● **Your objective**
Copy the listing from its start through the line with "pyautogui.click(x=925, y=241)", both ends included, with the requests unchanged, scaling every x and y coordinate in the answers by 2.3 and rounding to whole numbers, with halves rounded up. Leave the pictures out and reproduce only those lines.

===== Record excerpts

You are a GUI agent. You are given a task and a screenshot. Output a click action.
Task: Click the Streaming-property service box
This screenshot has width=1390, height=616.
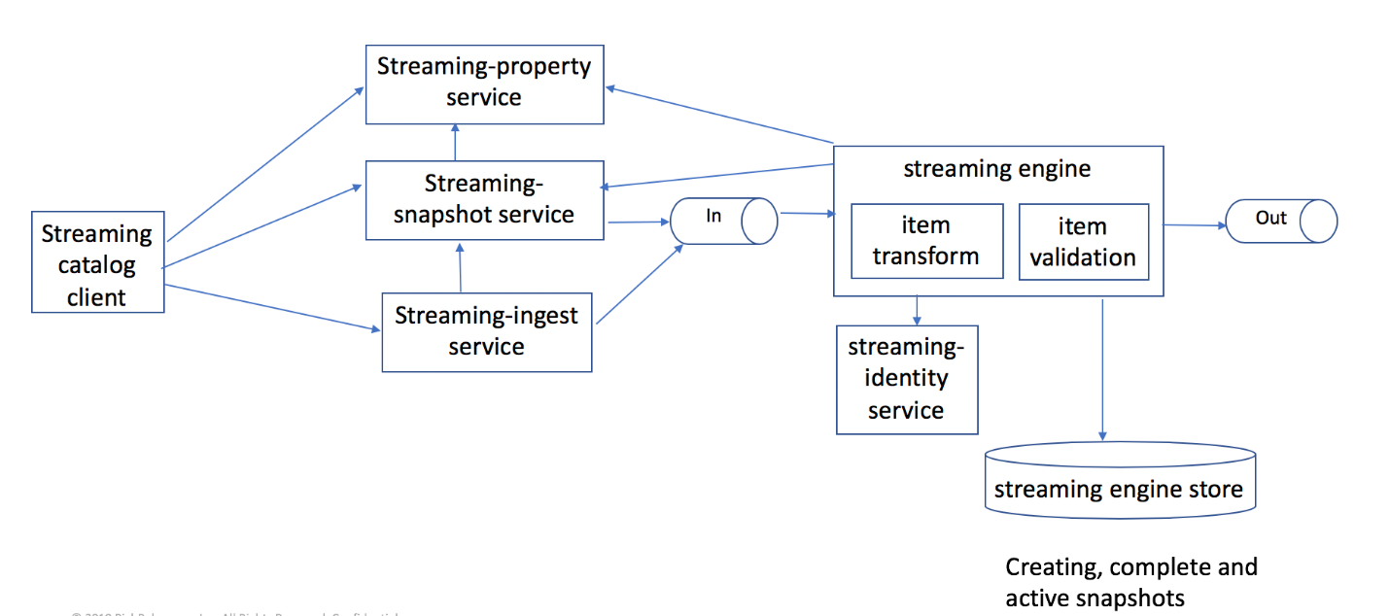pyautogui.click(x=483, y=83)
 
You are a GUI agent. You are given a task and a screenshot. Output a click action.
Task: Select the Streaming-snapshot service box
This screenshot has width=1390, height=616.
pyautogui.click(x=483, y=199)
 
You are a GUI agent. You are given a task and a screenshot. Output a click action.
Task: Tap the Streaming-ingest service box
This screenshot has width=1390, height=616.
pyautogui.click(x=486, y=330)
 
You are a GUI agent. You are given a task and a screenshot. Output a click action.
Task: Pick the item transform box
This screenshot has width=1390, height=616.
pyautogui.click(x=925, y=241)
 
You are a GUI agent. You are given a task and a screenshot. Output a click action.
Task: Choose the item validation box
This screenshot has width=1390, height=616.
pyautogui.click(x=1083, y=241)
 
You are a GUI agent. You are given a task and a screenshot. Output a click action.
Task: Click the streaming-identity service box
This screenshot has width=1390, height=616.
pyautogui.click(x=906, y=379)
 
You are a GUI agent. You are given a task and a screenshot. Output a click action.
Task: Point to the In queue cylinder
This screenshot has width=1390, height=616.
pyautogui.click(x=721, y=220)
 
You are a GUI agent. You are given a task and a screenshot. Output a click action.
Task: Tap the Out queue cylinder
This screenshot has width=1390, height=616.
pyautogui.click(x=1279, y=220)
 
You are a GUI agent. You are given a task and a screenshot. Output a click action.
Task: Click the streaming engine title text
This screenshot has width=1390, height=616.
pyautogui.click(x=997, y=168)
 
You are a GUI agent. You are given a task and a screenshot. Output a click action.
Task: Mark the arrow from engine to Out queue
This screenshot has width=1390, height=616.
pyautogui.click(x=1194, y=225)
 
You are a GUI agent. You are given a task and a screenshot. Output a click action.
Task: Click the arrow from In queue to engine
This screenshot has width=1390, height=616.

==========

● **In response**
You are a GUI agent. You are given a task and a screenshot. Output a click action.
Task: Click the Streaming-property service box
This screenshot has width=1390, height=616.
pyautogui.click(x=1111, y=191)
 
You are a GUI agent. You are given a task and a screenshot. Output a click action.
Task: Select the Streaming-snapshot service box
This screenshot has width=1390, height=616.
pyautogui.click(x=1111, y=458)
 
You are a GUI agent. You are given a task and a screenshot. Output a click action.
Task: Tap the Streaming-ingest service box
This screenshot has width=1390, height=616.
pyautogui.click(x=1118, y=759)
 
You are a GUI agent. You are given a task and a screenshot. Output a click action.
Task: Pick the item transform box
This screenshot has width=1390, height=616.
pyautogui.click(x=2128, y=554)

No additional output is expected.